EPA’s 2015 rule effectively banned 38 HFC compounds from uses in aerosol spray cans, new automobile air conditioning systems, foam blowing machines, vending machines, and retail refrigerators beginning in 2020. Former President Barack Obama’s administration imposed the HFC ban as part of its efforts to combat climate change.
Two HFC manufacturers from France (Arkema SA) and Mexico (Mexichem Fluor) sued to overturn the ban, arguing it went beyond EPA’s authority under the 1990 amendments to the 1973 Clean Air Act (CAA). Arkema and Mexichem manufacture HFC-134a, a refrigerant used in automotive air conditioners. Two American companies, Honeywell International and Chemours, which manufacture the refrigerant HFO-1234yf, a hydrofluoroolefin (HFO) that would replace HFC-134a, intervened in the suit in support of the EPA.

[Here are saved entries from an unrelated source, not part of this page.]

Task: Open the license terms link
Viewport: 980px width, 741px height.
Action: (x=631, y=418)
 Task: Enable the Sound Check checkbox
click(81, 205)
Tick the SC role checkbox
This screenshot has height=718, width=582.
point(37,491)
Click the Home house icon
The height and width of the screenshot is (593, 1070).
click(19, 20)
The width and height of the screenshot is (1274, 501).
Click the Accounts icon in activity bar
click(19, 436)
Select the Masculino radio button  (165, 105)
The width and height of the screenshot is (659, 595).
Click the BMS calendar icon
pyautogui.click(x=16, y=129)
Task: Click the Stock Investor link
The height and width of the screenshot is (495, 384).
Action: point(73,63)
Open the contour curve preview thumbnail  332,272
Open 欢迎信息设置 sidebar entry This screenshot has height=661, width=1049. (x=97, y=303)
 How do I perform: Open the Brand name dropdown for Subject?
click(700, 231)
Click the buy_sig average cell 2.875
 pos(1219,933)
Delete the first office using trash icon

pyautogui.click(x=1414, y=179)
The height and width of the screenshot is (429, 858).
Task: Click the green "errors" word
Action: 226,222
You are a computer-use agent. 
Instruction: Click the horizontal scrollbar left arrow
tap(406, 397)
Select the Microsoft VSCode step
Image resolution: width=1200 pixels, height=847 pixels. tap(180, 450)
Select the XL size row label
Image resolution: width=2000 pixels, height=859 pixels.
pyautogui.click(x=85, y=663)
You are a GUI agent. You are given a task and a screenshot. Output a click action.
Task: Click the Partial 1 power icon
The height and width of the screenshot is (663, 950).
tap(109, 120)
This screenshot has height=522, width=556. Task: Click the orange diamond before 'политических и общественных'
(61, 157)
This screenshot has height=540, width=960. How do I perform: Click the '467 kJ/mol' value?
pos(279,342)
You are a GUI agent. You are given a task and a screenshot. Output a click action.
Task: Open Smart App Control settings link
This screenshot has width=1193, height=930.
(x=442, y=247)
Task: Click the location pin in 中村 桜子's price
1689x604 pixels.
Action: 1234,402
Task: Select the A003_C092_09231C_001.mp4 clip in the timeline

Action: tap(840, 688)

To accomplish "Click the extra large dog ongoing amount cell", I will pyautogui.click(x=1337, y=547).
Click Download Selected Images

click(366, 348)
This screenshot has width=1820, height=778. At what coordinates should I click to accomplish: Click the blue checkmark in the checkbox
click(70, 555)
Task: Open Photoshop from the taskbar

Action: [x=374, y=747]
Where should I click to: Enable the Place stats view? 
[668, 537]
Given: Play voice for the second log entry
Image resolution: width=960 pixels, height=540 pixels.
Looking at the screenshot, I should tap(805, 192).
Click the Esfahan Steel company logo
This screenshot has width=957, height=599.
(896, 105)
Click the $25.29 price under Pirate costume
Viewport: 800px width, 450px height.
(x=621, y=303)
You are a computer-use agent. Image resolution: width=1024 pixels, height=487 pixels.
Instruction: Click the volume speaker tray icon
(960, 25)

The 1990 CAA amendments required manufacturers to replace substances that deplete stratospheric ozone with non-ozone depleting substitutes. “[T]he fundamental problem for EPA is that HFCs are not ozone-depleting substances,” the court ruled on August 8.
“EPA’s well-intentioned policy objectives with respect to climate change do not on their own authorize the agency to regulate,” the court ruled. “Under the Constitution, congressional inaction does not license an agency to take matters into its own hands, even to solve a pressing policy issue such as climate change. … EPA may act only within the boundaries of its statutory authority. Here, EPA exceeded that authority.”
Chalk one up for the rule of law.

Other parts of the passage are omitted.